## PASSAGE SHOWN

+ + + + +

In many ways the book tells the story of how a small distant country set out to carve a unique and independent foreign policy, not only to express our view of how the world must move forward, but also to express our view on the need for nuclear disarmament. There is no rational reason in a world challenged regarding resources that vast sums are spent on developing nuclear weapons, especially since, when developed, they require extra billions to be spent to ensure they are stored in a manner that maintains their security.
New Zealand’s move to adopting a more independent foreign and defence policy started to emerge in the Vietnam War era. A war fought in Asia helped New Zealand policy makers to shift their gaze from its normal focus on conflicts emerging from Western Europe.
This was the era when New Zealand transitioned from being a colony of the once all-powerful British Empire to being a proudly independent country that developed its own independent policies, including its ‘nuclear free’ policies. These were very controversial when introduced but are now seen as a defining development in New Zealand’s history.
My experience in working with Terence over a wide range of policy issues was that he always knew the detailed history of the issue and therefore had a very constructive input in discussions. We first worked together when I was Minister of Labour (1978–84) and was elected President of the International Labor Organisation (ILO). The ILO back then had a bigger membership of nations than the UN. The conference lasted a month in Geneva and was a complex group drawn from a wide cross-section of society, with many different political structures, beliefs and agendas. Terence provided great assistance and advice over the month that the conference covered. It was for me also a period of great opportunities as I engaged at close quarters with senior political leaders from countries that many New Zealanders wouldn’t be able to locate on a map.

+ + + + +

## DATASET RECORDS
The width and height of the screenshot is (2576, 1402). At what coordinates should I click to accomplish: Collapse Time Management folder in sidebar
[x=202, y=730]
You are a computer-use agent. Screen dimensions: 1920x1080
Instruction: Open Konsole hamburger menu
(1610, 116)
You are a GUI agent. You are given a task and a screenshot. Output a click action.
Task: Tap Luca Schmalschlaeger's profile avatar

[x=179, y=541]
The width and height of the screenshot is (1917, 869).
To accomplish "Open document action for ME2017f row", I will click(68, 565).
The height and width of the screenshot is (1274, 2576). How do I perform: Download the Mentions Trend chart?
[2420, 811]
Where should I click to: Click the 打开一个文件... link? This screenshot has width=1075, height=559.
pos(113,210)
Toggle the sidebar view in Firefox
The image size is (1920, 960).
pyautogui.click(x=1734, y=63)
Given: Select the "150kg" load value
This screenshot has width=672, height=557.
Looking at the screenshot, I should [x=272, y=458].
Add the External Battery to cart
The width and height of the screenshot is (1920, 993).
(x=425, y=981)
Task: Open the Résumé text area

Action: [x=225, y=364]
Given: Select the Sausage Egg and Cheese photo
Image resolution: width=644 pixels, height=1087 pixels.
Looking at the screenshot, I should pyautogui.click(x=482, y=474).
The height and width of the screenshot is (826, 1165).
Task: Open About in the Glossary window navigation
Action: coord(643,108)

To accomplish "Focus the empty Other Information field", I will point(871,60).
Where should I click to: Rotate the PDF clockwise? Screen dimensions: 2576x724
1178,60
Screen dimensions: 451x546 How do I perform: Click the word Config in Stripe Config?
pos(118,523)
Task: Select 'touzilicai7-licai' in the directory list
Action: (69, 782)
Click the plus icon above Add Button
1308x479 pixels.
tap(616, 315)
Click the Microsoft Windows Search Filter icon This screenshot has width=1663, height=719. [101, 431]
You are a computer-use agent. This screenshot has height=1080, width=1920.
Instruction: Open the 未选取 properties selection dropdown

+ + + + +

## JOB 1
Rewrite everything in the passage on New Zealand's foreign policy from "New Zealand’s move" down to "New Zealand’s history.", replacing "era" with "period".
## JOB 2
Pick out every line of the records that contains the string "Open".

## EXERCISE ANSWER 1
New Zealand’s move to adopting a more independent foreign and defence policy started to emerge in the Vietnam War period. A war fought in Asia helped New Zealand policy makers to shift their gaze from its normal focus on conflicts emerging from Western Europe.
This was the period when New Zealand transitioned from being a colony of the once all-powerful British Empire to being a proudly independent country that developed its own independent policies, including its ‘nuclear free’ policies. These were very controversial when introduced but are now seen as a defining development in New Zealand’s history.

## EXERCISE ANSWER 2
Instruction: Open Konsole hamburger menu
To accomplish "Open document action for ME2017f row", I will click(68, 565).
Task: Open the Résumé text area
Task: Open About in the Glossary window navigation
Instruction: Open the 未选取 properties selection dropdown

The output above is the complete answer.